Limitations & Future Work¶
- Results are primarily asymptotic theory; hidden polylog, constants, and space terms may be large. Whether real-world high-dimensional retrieval systems should adopt them requires engineering implementation and benchmarks.
- The algorithm relies on Euclidean space and Gaussian random projections; it remains unclear if it can be directly generalized to cosine distance, inner product retrieval, non-Euclidean embeddings, or learned indices.
- Furthest neighbor is a relatively specific extreme value problem. Although the authors provide a transferable robustification recipe, proving candidate identity stability for more complex search problems like nearest neighbor, top-k, or diverse subset selection still requires further work.
- The attack proof targets Indyk-style oblivious AFN, showing classic algorithms are not robust; however, practical ANN/FN systems often use multi-layer heuristics. Systematically evaluating adaptive attacks remains an open direction.
Related Work & Insights¶
- vs Indyk 2003: Indyk uses random projections for oblivious approximate furthest neighbor with excellent query complexity; this paper retains its candidate generation idea but adds smooth good queries, covering, and multiple copies to make it resistant to adaptive queries.
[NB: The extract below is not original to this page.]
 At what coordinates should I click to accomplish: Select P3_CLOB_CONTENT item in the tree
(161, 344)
- vs Cherapanamjeri & Nelson 2020: They provide adaptive distance estimation, which can robustly estimate distance but would approach linear scanning if applied to furthest neighbor directly; this paper uses ADE on a smaller candidate set to achieve sublinear search.
- vs adaptive nearest neighbor work: Nearest neighbor has several results in the adaptive setting but often with large space or guarantees only for non-adaptive query times; this paper shows furthest neighbor can also achieve strong robust guarantees via scale-free covering.
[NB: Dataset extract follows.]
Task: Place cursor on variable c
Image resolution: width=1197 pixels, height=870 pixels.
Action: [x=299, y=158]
- vs differential privacy-inspired robustification: DP-style methods usually maintain stability for a limited number of queries and require periodic reconstruction; this paper directly proves simultaneous correctness for all queries, thus not depending on the number of queries or fearing white-box information leakage.
Rating¶
- Novelty: ⭐⭐⭐⭐ Provides sublinear AFN under the adaptive query model and provides an attack on oblivious algorithms; the theoretical entry point is very clear.
- Experimental Thoroughness: ⭐⭐⭐ Theoretical proof is complete, but there is no systematic implementation or empirical evaluation; actual constants for application scenarios remain unknown.
- Writing Quality: ⭐⭐⭐⭐ The technical path from base structure to robustification and then to attack is coherent, but the proof details are dense and may not be friendly to non-theoretical readers.
- Value: ⭐⭐⭐⭐ Highly valuable for robust high-dimensional geometric data structures and interactive ML systems, particularly for highlighting the importance of query adaptivity.